医王山スキー場のことについてお尋ねがございました。私の方からはペアリフトの更新についてであります。ペアリフトにつきましては設置から33年が経過をし、老朽化が進んでいることは十分認識をしております。しかしながら、ペアリフトの過去3年間の平均稼働日数は30日であります。更新につきましては今後の利用状況を見極めていきながら、費用対効果も考慮をし、慎重に検討する必要があると考えております。

-平嶋公営企業管理者

 ガス事業発電事業につきまして、昨年度実施いたしました民間コンサルタントの調査の件についてお答えいたします。電力ガスの小売り全面自由化によりまして全国的に料金メニュー等のサービスの多様化や新規参入、企業間連携が進む中、企業局内におきまして国の制度改革の進捗状況や都市ガスの需要構造、他の公営事業者の動向など様々な観点から調査研究を行ってきたところでございます。加えて昨年度には、さらに検討を深めるためコンサルタントに委託をし、全国的に進展している事業者間競争の現状やサービスの地域差等について分析を行ったところでございます。これらを踏まえまして今後の経営形態の在り方を検討する必要があると判断したものでございます。

-川島土木局長

 洪水浸水想定区域につきまして、作成済みの15校下地区の避難所につきましてお答えをいたします。この15校下・地区におきましては、これまで指定しておりました避難所53施設のうち、新たに26の施設が洪水浸水想定区域に含まれております。なお、この水害ハザードマップの作成にあたりましては地元の自治防災会等と十分に協議を行い、見直しを行ったところであります。

-嶋浦文化スポーツ局長

 医王山のスキー場につきまして数点お尋ねがございました。まず、イノシシに荒らされてできたゲレンデの穴について抜本的な対策が必要ではないかというお尋ねでございました。イノシシの数が年々増加傾向にあることに加えまして、医王山スキー場の敷地が広大でございまして、周囲を策で囲むなどの対策も困難でありますことから、現在発生の都度補修を行っているということでございます。今後専門家等の意見を聞きながら忌避剤の設置など有効な対策につきまして研究をしてまいりたいというふうに考えております。

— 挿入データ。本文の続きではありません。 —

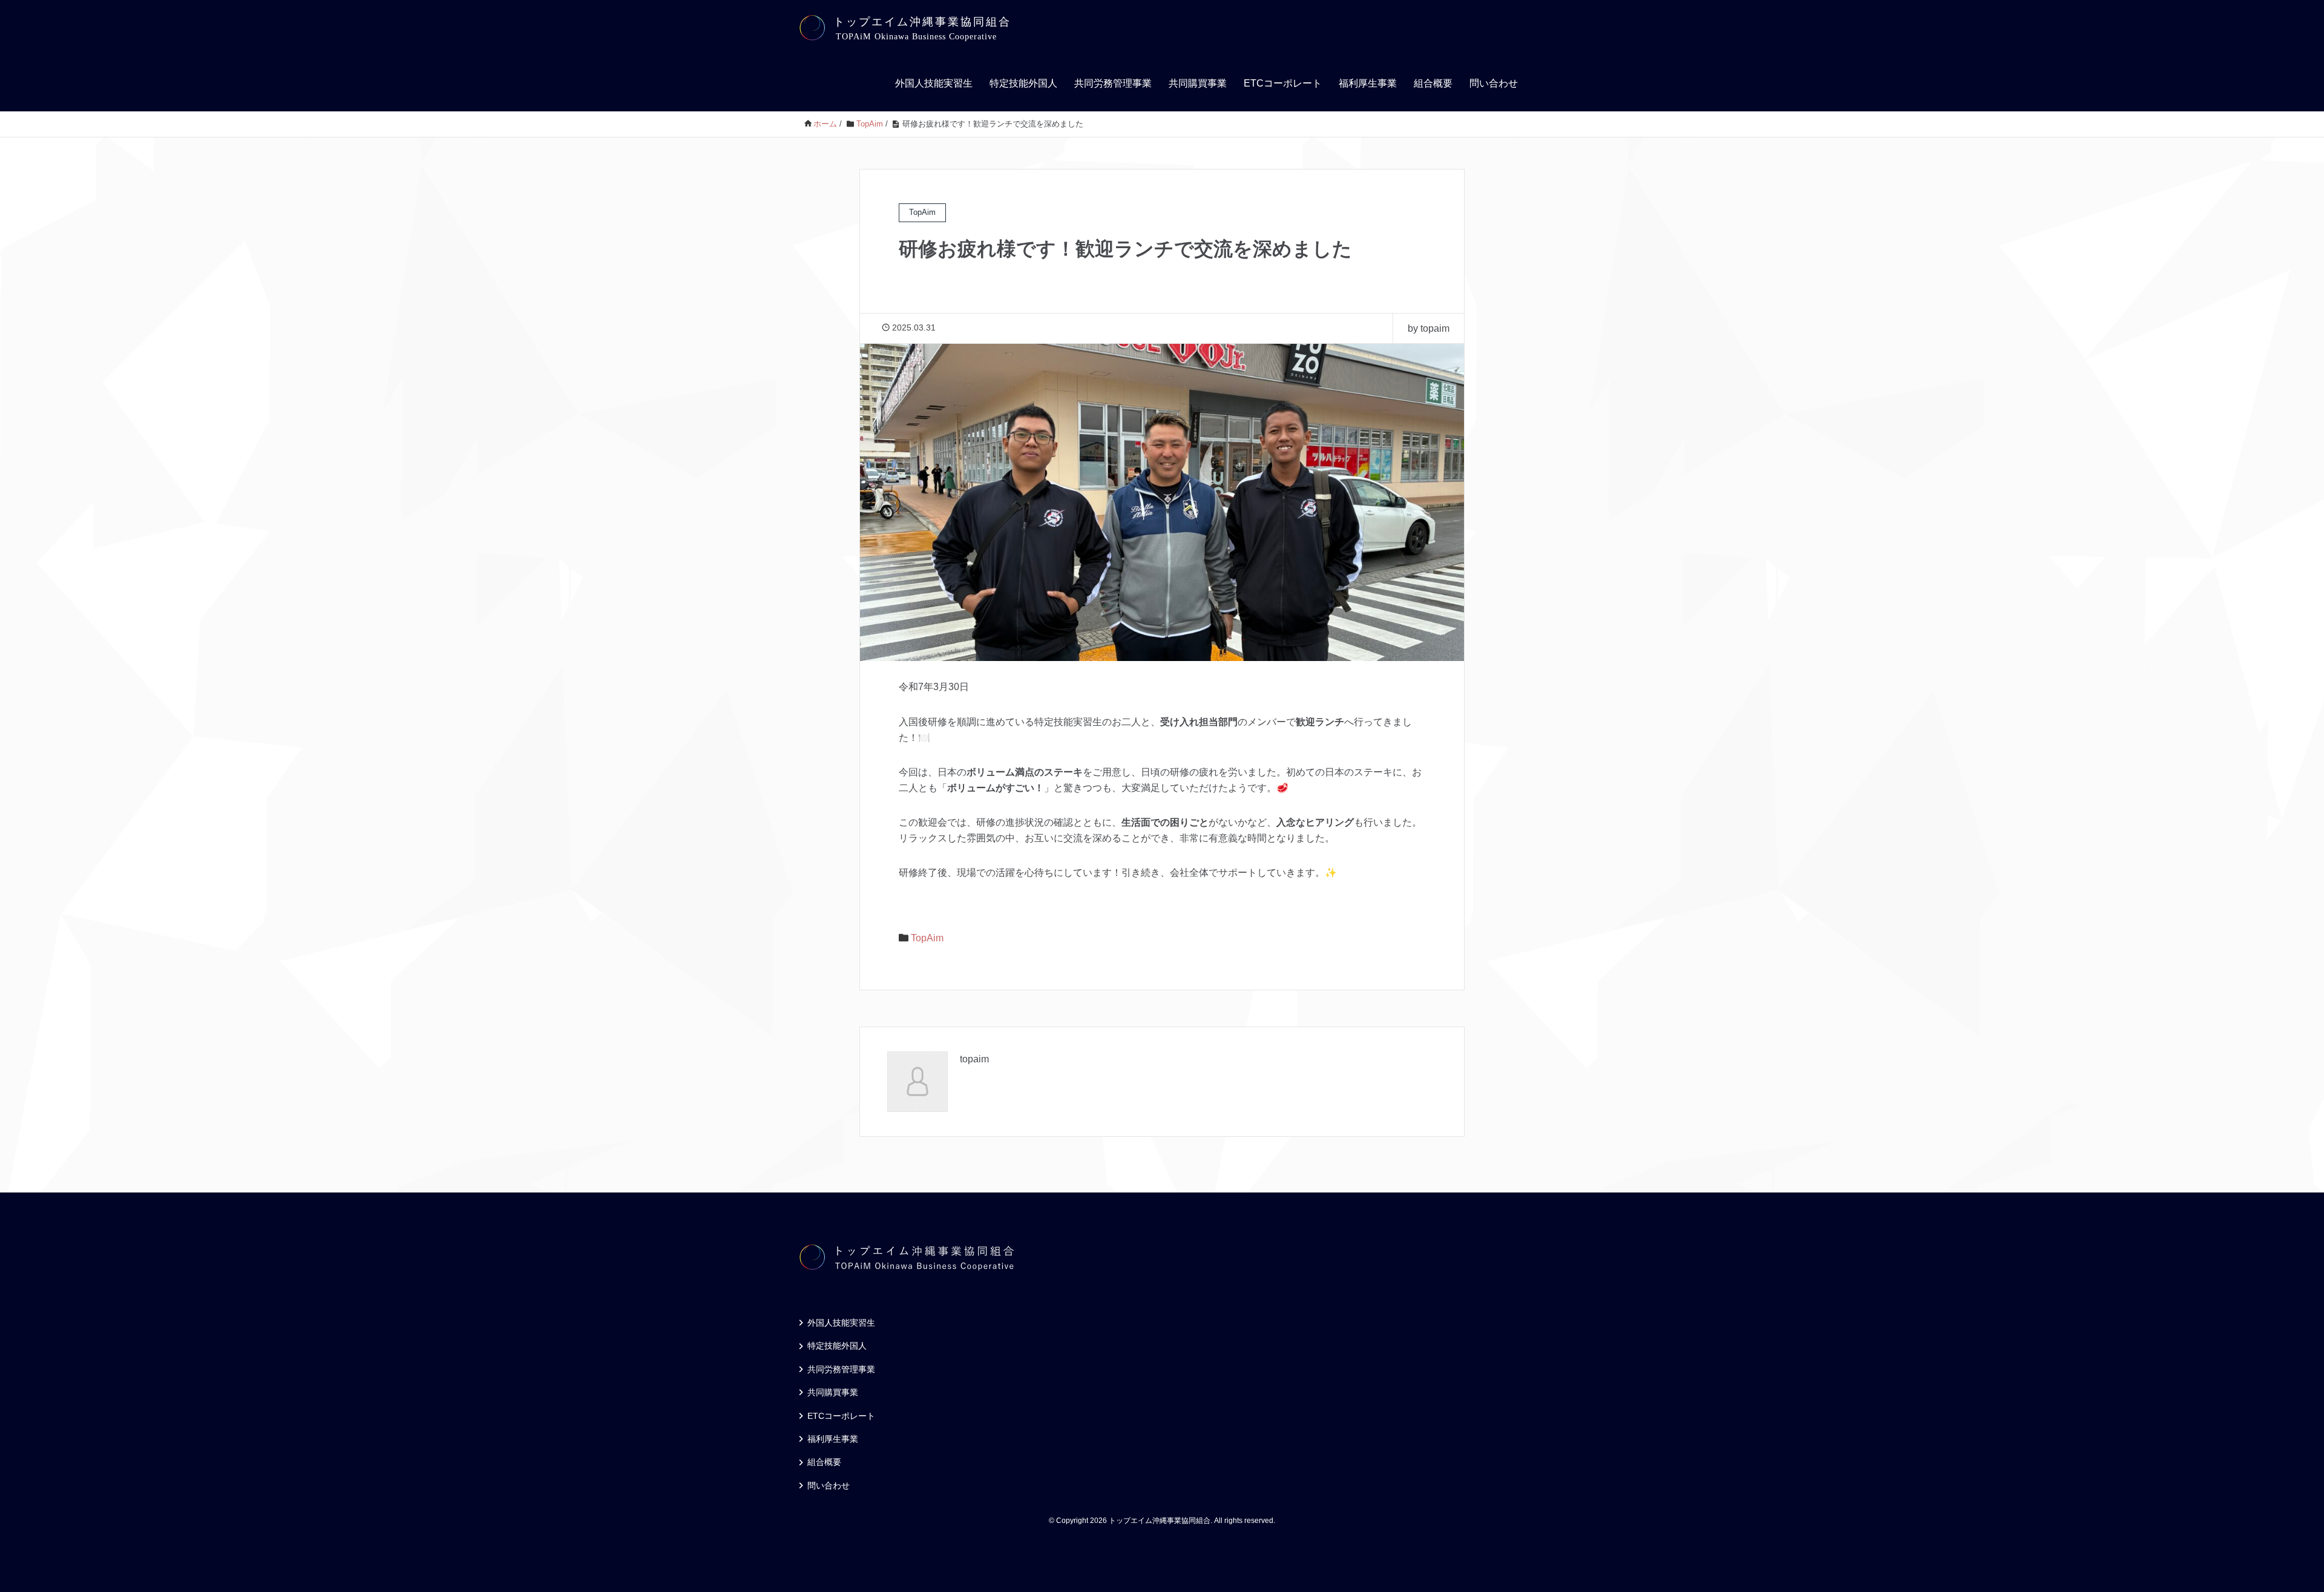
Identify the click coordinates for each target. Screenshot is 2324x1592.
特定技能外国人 (1023, 83)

次に、医王山スキー場ファミリーゲレンデ内にある民有地を買い取りましてきちんと整備するべきではないかというお尋ねでございました。ファミリーゲレンデ内に地番の特定が困難な民有地があり、その部分を避けてゲレンデを整備をしておりますことから、滑走ルートの一部が狭くなっていることは認識しているところでございます。ご提案の件につきましてはまずは当該民有地の所有者を特定しました上で整備について検討をしてまいりたいというふうに考えております。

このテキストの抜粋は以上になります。